Retype the full set of records. Keep every character identical.

(Stored data)
*-*-*

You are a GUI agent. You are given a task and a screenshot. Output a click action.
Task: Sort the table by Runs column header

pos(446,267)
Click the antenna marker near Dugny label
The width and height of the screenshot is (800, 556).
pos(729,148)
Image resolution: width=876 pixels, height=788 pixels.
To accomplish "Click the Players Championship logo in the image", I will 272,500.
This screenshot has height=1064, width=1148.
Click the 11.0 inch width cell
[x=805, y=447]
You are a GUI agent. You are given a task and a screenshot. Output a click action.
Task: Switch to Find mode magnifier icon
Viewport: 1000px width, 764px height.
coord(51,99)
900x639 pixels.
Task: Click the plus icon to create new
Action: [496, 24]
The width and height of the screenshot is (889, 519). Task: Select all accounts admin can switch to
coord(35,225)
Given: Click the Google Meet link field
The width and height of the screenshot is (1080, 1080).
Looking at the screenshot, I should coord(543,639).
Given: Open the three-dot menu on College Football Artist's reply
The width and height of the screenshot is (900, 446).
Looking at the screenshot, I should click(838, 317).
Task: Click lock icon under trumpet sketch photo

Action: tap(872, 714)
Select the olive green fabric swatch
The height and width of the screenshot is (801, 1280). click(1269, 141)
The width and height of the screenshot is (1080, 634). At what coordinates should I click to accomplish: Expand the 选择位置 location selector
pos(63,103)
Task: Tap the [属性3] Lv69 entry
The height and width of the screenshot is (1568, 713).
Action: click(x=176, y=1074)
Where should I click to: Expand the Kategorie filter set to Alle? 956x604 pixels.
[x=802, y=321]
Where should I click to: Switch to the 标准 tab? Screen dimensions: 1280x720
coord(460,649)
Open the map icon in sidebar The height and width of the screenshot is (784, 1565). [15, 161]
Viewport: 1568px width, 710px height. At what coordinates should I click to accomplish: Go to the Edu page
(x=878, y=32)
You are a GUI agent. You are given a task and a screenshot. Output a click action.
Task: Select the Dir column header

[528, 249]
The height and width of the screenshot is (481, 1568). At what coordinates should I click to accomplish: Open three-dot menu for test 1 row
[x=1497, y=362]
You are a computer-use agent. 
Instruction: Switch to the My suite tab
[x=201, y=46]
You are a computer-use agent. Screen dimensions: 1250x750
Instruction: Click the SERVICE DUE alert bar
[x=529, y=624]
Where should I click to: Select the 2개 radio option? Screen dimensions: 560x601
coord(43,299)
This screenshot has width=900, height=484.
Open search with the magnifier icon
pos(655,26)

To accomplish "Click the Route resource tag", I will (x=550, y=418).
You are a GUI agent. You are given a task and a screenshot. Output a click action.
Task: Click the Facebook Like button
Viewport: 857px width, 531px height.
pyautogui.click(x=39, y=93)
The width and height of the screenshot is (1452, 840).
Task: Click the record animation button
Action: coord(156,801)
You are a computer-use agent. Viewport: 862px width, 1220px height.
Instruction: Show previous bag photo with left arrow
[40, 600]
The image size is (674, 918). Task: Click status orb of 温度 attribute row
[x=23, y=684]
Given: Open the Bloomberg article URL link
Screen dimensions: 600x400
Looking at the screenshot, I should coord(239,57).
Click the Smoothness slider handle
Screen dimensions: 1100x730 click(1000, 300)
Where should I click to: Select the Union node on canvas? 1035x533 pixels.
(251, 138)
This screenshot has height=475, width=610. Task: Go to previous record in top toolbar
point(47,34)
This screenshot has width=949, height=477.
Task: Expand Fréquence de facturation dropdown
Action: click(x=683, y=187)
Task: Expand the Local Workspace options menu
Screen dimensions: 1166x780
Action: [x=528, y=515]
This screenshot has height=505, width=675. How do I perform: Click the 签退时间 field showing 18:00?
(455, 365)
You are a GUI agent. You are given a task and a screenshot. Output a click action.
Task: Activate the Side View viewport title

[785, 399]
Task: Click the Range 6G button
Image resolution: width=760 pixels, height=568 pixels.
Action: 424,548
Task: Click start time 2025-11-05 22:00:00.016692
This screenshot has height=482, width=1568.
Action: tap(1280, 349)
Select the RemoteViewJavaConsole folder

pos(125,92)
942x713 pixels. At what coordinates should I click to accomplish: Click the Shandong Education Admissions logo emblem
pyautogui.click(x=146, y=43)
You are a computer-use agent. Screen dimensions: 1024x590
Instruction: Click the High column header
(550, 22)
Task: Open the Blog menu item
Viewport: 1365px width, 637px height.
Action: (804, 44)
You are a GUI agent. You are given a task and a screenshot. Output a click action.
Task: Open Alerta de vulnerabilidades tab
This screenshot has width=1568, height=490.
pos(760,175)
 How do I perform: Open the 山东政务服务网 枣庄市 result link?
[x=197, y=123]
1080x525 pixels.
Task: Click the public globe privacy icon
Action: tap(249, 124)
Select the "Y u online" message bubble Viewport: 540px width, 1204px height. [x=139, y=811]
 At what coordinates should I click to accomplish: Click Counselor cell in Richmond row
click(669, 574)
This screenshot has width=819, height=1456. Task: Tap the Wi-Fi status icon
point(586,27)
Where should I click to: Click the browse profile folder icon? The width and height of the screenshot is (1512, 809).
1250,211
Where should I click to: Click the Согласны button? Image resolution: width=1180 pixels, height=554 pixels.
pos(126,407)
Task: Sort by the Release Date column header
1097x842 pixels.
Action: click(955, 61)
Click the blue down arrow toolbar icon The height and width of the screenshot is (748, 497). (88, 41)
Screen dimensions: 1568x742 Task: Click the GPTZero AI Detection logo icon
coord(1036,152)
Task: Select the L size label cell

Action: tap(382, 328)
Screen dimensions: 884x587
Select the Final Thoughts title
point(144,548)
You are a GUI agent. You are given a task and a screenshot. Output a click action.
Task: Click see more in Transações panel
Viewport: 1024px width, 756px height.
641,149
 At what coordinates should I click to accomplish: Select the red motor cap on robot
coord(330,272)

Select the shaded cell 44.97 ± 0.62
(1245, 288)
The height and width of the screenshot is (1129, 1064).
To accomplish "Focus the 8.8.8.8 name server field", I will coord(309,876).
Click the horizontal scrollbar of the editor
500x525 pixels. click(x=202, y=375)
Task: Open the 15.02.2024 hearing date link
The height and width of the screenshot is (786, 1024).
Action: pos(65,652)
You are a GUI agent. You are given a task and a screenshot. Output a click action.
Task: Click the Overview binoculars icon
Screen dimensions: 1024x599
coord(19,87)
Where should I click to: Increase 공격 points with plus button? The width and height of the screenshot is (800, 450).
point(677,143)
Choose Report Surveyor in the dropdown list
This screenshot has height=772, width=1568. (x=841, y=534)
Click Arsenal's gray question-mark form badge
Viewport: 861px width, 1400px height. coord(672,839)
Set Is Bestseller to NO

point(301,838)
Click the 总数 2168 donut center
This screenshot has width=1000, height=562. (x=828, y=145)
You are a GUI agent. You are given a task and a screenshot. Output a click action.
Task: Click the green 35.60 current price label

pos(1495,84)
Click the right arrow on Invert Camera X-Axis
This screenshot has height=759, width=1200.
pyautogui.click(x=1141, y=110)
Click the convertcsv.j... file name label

*-*-*

**OUTPUT BELOW:**
You are a GUI agent. You are given a task and a screenshot. Output a click action.
Task: Sort the table by Runs column header

pos(446,267)
Click the antenna marker near Dugny label
The width and height of the screenshot is (800, 556).
pos(729,148)
Image resolution: width=876 pixels, height=788 pixels.
To accomplish "Click the Players Championship logo in the image", I will 272,500.
This screenshot has height=1064, width=1148.
Click the 11.0 inch width cell
[x=805, y=447]
You are a GUI agent. You are given a task and a screenshot. Output a click action.
Task: Switch to Find mode magnifier icon
Viewport: 1000px width, 764px height.
coord(51,99)
900x639 pixels.
Task: Click the plus icon to create new
Action: [496, 24]
The width and height of the screenshot is (889, 519). Task: Select all accounts admin can switch to
coord(35,225)
Given: Click the Google Meet link field
The width and height of the screenshot is (1080, 1080).
Looking at the screenshot, I should coord(543,639).
Given: Open the three-dot menu on College Football Artist's reply
The width and height of the screenshot is (900, 446).
Looking at the screenshot, I should click(838, 317).
Task: Click lock icon under trumpet sketch photo

Action: tap(872, 714)
Select the olive green fabric swatch
The height and width of the screenshot is (801, 1280). click(1269, 141)
The width and height of the screenshot is (1080, 634). At what coordinates should I click to accomplish: Expand the 选择位置 location selector
pos(63,103)
Task: Tap the [属性3] Lv69 entry
The height and width of the screenshot is (1568, 713).
Action: click(x=176, y=1074)
Where should I click to: Expand the Kategorie filter set to Alle? 956x604 pixels.
[x=802, y=321]
Where should I click to: Switch to the 标准 tab? Screen dimensions: 1280x720
coord(460,649)
Open the map icon in sidebar The height and width of the screenshot is (784, 1565). [15, 161]
Viewport: 1568px width, 710px height. At what coordinates should I click to accomplish: Go to the Edu page
(x=878, y=32)
You are a GUI agent. You are given a task and a screenshot. Output a click action.
Task: Select the Dir column header

[528, 249]
The height and width of the screenshot is (481, 1568). At what coordinates should I click to accomplish: Open three-dot menu for test 1 row
[x=1497, y=362]
You are a computer-use agent. 
Instruction: Switch to the My suite tab
[x=201, y=46]
You are a computer-use agent. Screen dimensions: 1250x750
Instruction: Click the SERVICE DUE alert bar
[x=529, y=624]
Where should I click to: Select the 2개 radio option? Screen dimensions: 560x601
coord(43,299)
This screenshot has width=900, height=484.
Open search with the magnifier icon
pos(655,26)

To accomplish "Click the Route resource tag", I will (x=550, y=418).
You are a GUI agent. You are given a task and a screenshot. Output a click action.
Task: Click the Facebook Like button
Viewport: 857px width, 531px height.
pyautogui.click(x=39, y=93)
The width and height of the screenshot is (1452, 840).
Task: Click the record animation button
Action: coord(156,801)
You are a computer-use agent. Viewport: 862px width, 1220px height.
Instruction: Show previous bag photo with left arrow
[40, 600]
The image size is (674, 918). Task: Click status orb of 温度 attribute row
[x=23, y=684]
Given: Open the Bloomberg article URL link
Screen dimensions: 600x400
Looking at the screenshot, I should coord(239,57).
Click the Smoothness slider handle
Screen dimensions: 1100x730 click(1000, 300)
Where should I click to: Select the Union node on canvas? 1035x533 pixels.
(251, 138)
This screenshot has height=475, width=610. Task: Go to previous record in top toolbar
point(47,34)
This screenshot has width=949, height=477.
Task: Expand Fréquence de facturation dropdown
Action: click(x=683, y=187)
Task: Expand the Local Workspace options menu
Screen dimensions: 1166x780
Action: [x=528, y=515]
This screenshot has height=505, width=675. How do I perform: Click the 签退时间 field showing 18:00?
(455, 365)
You are a GUI agent. You are given a task and a screenshot. Output a click action.
Task: Activate the Side View viewport title

[785, 399]
Task: Click the Range 6G button
Image resolution: width=760 pixels, height=568 pixels.
Action: 424,548
Task: Click start time 2025-11-05 22:00:00.016692
This screenshot has height=482, width=1568.
Action: tap(1280, 349)
Select the RemoteViewJavaConsole folder

pos(125,92)
942x713 pixels. At what coordinates should I click to accomplish: Click the Shandong Education Admissions logo emblem
pyautogui.click(x=146, y=43)
You are a computer-use agent. Screen dimensions: 1024x590
Instruction: Click the High column header
(550, 22)
Task: Open the Blog menu item
Viewport: 1365px width, 637px height.
Action: (804, 44)
You are a GUI agent. You are given a task and a screenshot. Output a click action.
Task: Open Alerta de vulnerabilidades tab
This screenshot has width=1568, height=490.
pos(760,175)
 How do I perform: Open the 山东政务服务网 枣庄市 result link?
[x=197, y=123]
1080x525 pixels.
Task: Click the public globe privacy icon
Action: tap(249, 124)
Select the "Y u online" message bubble Viewport: 540px width, 1204px height. [x=139, y=811]
 At what coordinates should I click to accomplish: Click Counselor cell in Richmond row
click(669, 574)
This screenshot has width=819, height=1456. Task: Tap the Wi-Fi status icon
point(586,27)
Where should I click to: Click the browse profile folder icon? The width and height of the screenshot is (1512, 809).
1250,211
Where should I click to: Click the Согласны button? Image resolution: width=1180 pixels, height=554 pixels.
pos(126,407)
Task: Sort by the Release Date column header
1097x842 pixels.
Action: click(955, 61)
Click the blue down arrow toolbar icon The height and width of the screenshot is (748, 497). (88, 41)
Screen dimensions: 1568x742 Task: Click the GPTZero AI Detection logo icon
coord(1036,152)
Task: Select the L size label cell

Action: tap(382, 328)
Screen dimensions: 884x587
Select the Final Thoughts title
point(144,548)
You are a GUI agent. You are given a task and a screenshot. Output a click action.
Task: Click see more in Transações panel
Viewport: 1024px width, 756px height.
641,149
 At what coordinates should I click to accomplish: Select the red motor cap on robot
coord(330,272)

Select the shaded cell 44.97 ± 0.62
(1245, 288)
The height and width of the screenshot is (1129, 1064).
To accomplish "Focus the 8.8.8.8 name server field", I will coord(309,876).
Click the horizontal scrollbar of the editor
500x525 pixels. click(x=202, y=375)
Task: Open the 15.02.2024 hearing date link
The height and width of the screenshot is (786, 1024).
Action: pos(65,652)
You are a GUI agent. You are given a task and a screenshot. Output a click action.
Task: Click the Overview binoculars icon
Screen dimensions: 1024x599
coord(19,87)
Where should I click to: Increase 공격 points with plus button? The width and height of the screenshot is (800, 450).
point(677,143)
Choose Report Surveyor in the dropdown list
This screenshot has height=772, width=1568. (x=841, y=534)
Click Arsenal's gray question-mark form badge
Viewport: 861px width, 1400px height. coord(672,839)
Set Is Bestseller to NO

point(301,838)
Click the 总数 2168 donut center
This screenshot has width=1000, height=562. (x=828, y=145)
You are a GUI agent. You are given a task and a screenshot. Output a click action.
Task: Click the green 35.60 current price label

pos(1495,84)
Click the right arrow on Invert Camera X-Axis
This screenshot has height=759, width=1200.
pyautogui.click(x=1141, y=110)
Click the convertcsv.j... file name label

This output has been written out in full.